If we take lump of high grade steel and strike it we get a rather short clunk. If we take the same hunk of steel and fashion it into a bar much like that of a xylophone we get the same overtone structure but the sound we describe as musical. This is because more of the energy of the vibration is now directed to the lower overtones. Unlike the the clunk this sound sustains itself for a fairly long interval.
It is vibrating. A vibration can sustain itself where a resonance cannot. When we touch the tuning fork to a table top we only hear the sound from the tabletop while he tuning fork is in contact with it.
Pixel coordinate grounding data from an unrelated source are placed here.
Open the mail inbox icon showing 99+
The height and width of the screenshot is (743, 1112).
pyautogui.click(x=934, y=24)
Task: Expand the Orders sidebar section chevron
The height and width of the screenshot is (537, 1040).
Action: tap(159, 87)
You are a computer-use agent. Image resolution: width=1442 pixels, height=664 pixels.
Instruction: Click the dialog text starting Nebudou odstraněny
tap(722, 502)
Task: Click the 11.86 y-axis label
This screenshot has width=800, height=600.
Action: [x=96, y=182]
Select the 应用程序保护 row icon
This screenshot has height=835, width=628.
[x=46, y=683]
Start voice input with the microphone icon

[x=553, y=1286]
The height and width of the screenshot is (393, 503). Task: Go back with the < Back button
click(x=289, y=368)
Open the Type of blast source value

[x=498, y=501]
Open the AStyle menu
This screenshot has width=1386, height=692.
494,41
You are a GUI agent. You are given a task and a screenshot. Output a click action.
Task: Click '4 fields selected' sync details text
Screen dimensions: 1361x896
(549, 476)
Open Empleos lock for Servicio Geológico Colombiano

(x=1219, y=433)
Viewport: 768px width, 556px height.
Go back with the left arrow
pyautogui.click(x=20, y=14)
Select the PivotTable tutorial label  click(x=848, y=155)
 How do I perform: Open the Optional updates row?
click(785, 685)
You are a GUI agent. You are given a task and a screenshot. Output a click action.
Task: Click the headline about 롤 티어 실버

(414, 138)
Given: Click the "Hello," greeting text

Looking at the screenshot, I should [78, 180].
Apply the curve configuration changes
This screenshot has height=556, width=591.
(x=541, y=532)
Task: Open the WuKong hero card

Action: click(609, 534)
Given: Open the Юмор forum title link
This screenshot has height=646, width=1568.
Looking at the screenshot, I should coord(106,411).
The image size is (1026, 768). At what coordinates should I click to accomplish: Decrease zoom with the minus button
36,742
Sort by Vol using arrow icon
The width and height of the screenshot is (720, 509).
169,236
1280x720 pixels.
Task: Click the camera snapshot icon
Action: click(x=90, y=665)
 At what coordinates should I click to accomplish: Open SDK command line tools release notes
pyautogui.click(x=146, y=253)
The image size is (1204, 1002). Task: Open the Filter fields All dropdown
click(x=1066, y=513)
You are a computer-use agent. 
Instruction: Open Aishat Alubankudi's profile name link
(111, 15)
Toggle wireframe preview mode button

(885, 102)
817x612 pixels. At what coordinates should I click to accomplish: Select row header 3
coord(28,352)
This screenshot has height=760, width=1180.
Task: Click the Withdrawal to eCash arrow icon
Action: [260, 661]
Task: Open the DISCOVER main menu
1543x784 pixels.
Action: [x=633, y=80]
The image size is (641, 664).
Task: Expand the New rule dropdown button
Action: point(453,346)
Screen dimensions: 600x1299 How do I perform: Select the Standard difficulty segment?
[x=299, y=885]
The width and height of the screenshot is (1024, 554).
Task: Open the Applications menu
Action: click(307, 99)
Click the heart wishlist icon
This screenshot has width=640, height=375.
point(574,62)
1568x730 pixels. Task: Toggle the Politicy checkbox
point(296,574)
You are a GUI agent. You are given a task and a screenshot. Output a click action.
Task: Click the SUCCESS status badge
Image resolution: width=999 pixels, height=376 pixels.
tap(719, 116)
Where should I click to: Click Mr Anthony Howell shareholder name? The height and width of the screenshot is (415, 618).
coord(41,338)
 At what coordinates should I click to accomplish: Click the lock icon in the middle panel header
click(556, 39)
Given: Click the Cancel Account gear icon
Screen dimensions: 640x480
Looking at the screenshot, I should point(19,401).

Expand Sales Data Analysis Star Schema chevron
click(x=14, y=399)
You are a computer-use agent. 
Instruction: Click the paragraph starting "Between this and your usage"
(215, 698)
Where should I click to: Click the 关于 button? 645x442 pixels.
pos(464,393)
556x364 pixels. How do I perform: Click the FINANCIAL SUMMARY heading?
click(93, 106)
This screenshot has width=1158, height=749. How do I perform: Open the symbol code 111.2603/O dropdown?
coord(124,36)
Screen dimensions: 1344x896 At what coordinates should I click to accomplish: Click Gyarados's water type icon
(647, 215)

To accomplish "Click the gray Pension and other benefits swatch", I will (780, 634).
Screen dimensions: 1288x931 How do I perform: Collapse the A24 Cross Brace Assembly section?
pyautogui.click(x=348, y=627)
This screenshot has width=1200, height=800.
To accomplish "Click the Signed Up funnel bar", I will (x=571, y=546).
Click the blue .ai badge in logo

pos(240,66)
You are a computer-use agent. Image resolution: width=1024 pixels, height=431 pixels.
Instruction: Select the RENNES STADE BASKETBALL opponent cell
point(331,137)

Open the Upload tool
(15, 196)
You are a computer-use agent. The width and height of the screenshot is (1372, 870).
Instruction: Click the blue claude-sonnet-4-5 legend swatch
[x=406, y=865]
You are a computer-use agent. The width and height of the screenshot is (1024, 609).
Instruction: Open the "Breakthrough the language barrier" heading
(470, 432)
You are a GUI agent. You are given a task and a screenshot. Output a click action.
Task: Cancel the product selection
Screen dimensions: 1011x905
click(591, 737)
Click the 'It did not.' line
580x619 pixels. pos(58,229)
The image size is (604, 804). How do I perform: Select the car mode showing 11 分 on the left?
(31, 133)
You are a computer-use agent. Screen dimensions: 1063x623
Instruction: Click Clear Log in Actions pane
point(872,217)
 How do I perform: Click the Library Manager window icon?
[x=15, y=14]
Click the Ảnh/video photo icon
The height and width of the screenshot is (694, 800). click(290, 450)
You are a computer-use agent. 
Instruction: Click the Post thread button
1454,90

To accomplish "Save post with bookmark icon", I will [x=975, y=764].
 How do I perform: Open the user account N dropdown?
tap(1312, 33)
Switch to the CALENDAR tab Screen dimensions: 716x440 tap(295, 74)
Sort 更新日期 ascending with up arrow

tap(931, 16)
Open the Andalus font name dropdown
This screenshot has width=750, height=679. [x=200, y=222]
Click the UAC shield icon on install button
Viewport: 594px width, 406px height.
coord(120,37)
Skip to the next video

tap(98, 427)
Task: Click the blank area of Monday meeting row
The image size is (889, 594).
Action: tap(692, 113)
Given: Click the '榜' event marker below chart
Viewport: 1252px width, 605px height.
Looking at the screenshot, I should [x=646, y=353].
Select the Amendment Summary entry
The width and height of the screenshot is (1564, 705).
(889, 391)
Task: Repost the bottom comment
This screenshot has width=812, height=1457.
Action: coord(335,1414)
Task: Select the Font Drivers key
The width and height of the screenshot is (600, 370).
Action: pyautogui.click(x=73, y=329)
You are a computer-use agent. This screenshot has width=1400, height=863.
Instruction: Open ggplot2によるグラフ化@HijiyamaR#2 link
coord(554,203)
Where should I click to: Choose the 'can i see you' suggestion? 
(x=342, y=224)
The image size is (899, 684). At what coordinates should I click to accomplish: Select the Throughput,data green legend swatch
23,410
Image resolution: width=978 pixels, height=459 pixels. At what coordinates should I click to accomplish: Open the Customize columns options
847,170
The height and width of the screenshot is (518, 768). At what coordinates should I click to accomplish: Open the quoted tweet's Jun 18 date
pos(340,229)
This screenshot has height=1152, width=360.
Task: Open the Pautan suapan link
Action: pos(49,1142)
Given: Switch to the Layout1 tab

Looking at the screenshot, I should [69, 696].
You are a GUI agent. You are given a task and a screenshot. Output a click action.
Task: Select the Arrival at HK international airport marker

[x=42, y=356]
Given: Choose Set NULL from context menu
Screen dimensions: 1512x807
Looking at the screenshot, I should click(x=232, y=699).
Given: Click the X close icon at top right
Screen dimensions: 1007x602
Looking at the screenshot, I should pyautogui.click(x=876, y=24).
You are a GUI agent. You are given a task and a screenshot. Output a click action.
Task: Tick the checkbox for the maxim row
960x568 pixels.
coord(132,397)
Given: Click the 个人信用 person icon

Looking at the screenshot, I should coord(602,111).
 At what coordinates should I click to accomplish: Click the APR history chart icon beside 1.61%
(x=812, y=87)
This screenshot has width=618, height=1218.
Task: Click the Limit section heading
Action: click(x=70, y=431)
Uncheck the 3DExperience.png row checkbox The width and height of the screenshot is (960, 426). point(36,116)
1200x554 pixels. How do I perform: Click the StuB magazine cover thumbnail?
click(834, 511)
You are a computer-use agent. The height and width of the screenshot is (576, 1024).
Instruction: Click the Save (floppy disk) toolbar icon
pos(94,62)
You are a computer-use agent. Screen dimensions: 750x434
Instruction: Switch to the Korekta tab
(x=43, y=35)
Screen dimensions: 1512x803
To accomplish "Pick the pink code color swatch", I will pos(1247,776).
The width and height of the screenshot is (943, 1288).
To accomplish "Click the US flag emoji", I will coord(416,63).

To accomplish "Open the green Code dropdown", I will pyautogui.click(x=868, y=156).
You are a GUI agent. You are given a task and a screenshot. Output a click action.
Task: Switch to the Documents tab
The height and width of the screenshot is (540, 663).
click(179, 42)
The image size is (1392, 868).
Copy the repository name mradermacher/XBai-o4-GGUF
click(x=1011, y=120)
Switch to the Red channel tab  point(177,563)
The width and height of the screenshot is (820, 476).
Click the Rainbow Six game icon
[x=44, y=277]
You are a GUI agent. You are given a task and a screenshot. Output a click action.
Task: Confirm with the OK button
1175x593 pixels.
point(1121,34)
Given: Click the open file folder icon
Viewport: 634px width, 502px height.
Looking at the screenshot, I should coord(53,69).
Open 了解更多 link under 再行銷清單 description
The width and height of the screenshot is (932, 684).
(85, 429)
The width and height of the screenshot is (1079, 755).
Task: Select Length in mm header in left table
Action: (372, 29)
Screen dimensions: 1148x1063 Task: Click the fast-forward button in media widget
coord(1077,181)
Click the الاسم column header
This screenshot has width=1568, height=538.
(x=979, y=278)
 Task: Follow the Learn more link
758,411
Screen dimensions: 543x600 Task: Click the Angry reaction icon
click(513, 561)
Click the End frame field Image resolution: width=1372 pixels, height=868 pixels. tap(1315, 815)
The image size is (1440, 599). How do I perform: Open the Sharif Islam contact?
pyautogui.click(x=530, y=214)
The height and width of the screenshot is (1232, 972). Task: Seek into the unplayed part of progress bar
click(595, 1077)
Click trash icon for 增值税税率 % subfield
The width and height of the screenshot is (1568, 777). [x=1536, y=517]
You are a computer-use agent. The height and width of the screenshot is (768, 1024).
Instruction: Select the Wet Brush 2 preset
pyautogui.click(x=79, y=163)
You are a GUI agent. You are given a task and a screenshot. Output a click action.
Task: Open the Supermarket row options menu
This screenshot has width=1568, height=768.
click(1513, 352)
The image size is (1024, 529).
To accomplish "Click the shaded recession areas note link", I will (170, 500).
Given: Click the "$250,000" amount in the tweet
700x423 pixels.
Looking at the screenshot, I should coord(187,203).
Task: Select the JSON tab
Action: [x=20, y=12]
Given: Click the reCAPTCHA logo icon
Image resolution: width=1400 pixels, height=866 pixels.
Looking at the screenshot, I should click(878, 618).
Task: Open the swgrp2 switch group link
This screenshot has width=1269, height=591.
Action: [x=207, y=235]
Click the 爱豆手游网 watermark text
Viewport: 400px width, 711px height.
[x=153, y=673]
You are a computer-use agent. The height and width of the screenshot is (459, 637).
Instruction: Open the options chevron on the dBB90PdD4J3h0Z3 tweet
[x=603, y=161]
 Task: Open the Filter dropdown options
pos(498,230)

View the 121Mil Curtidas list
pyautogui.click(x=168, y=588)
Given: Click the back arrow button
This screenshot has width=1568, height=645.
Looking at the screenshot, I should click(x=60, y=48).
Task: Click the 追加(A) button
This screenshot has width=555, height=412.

If we maintain the proportions of the steel bar and reduce the mass by one half the pitch will go up one octave. We can continue doing this and the pitch will rise every time we reduce the mass. The question is; how small can we make this bar? Even a bar that is almost microscopic will still have a great number of atoms. Would a bar with four atoms sound a pitch one octave lower than a bar with two atoms?
What the is the relation of the elementary particles of the atom to the vibration of the atom itself.
The same question can be asked regarding any harmonic structure including the overtone series itself. How similar are the musical harmonic structures to the harmonic structures you speak of in your paper?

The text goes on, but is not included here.